------ Page extract ------

The 23-year-old Lethbridge man and a friend went to the Taber home in the early morning hours of July 5, but when they didn’t find the resident at home, Journoud kicked in the front door and ransacked the residence, destroying an aquarium and killing a lizard in the process. Then he torched the home, causing more than $100,000 in damage.
Journoud pleaded guilty Sept. 12 in Lethbridge provincial court to one count of arson, along with numerous other charges, including assault causing bodily harm, break and enter, animal cruelty and breaching conditions of court orders, stemming from incidents in the months leading up to the fire. Journoud was also sentenced for an unrelated and unprovoked assault on a man in October 2011 in which he sucker-punched his victim, causing a tooth to fall out and causing other related injuries to his mouth.
“Cowardly is really an understatement,” Judge Gregory Maxwell said of Journoud’s attack against someone he didn’t even know.
Journoud’s string of offences, for which he was globally sentenced Thursday to four years in a federal penitentiary, began in January when Taber police had to forcibly remove him from his ex-girlfriend’s home. At the time, Journoud was bound by a probation order — stemming from a previous conviction for spousal assault — prohibiting him from contacting or communicating with the woman.
Three months later, at about 1:20 a.m., police again responded to a complaint Journoud was outside his ex’s home banging on her door. This time when police arrived he was co-operative, but he was also bound by a recognizance to abide by a curfew and be in his home between 11 p.m. and 6 a.m.
Then, on July 4, Journoud called his ex and said he was going to beat up a man he thought was involved in a relationship with her, the same man whose house he burned down the very next morning.
“Your actions defy explanation,” Maxwell said during Journoud’s sentencing hearing. “You’re out of control.”
He said Journoud’s actions indicate a total lack of respect for anybody, anything and anyone’s property, and it was only by luck his intended victim was not at home so Journoud could make good on his threat to harm him.

------ Extracted entries ------

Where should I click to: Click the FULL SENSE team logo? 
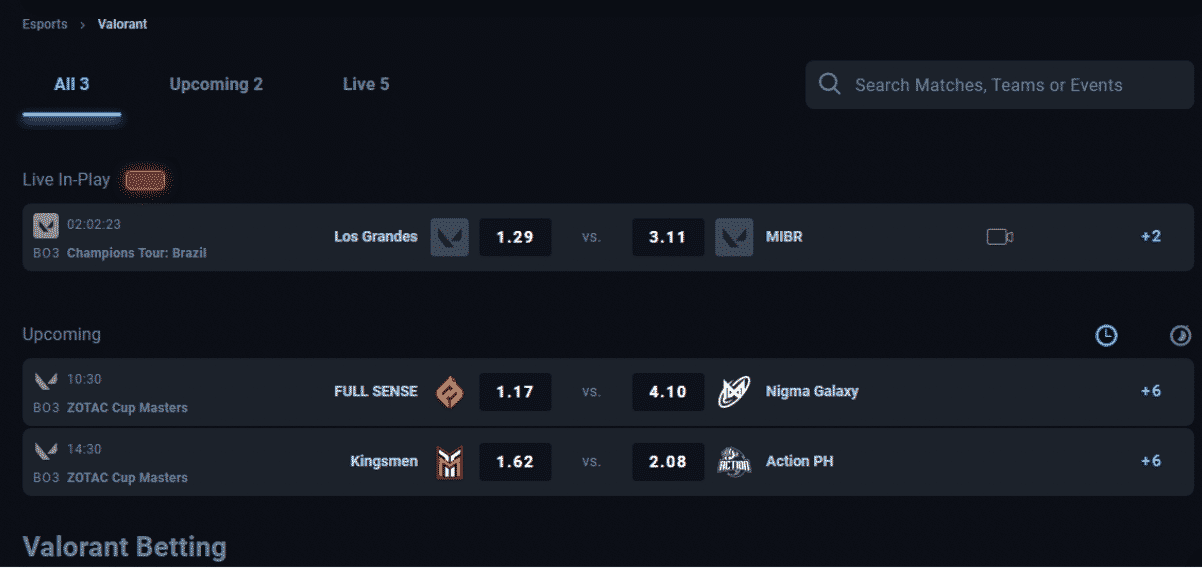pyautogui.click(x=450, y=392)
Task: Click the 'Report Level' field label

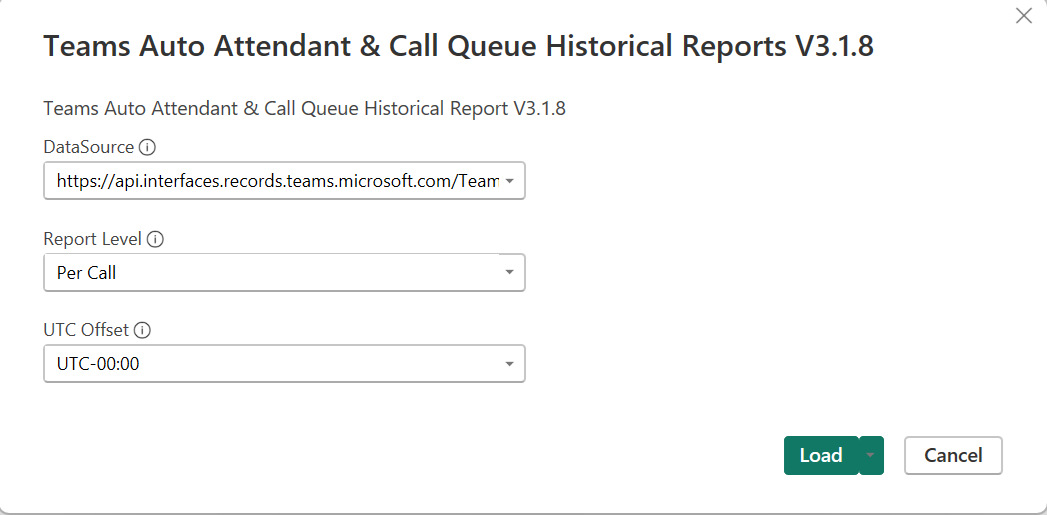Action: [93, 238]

------
------ Extracted entries ------

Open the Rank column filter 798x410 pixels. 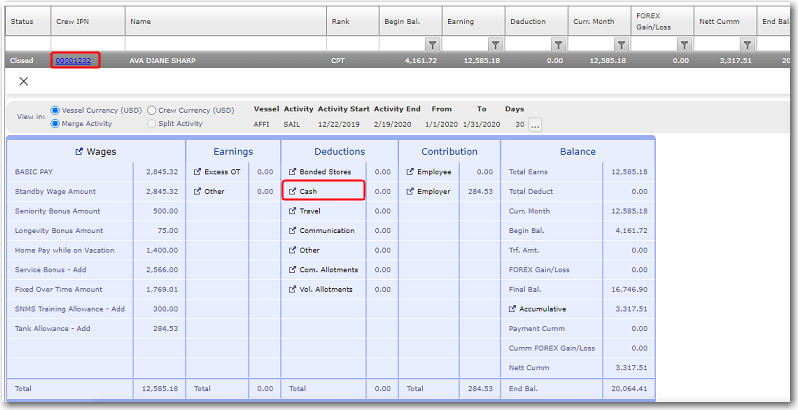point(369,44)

------

Work instructions> Rewrite the arson sentencing report from "Then, on July" to "very next morning.", changing "beat up" to "assault". The rows are not needed for this work.

Output>
Then, on July 4, Journoud called his ex and said he was going to assault a man he thought was involved in a relationship with her, the same man whose house he burned down the very next morning.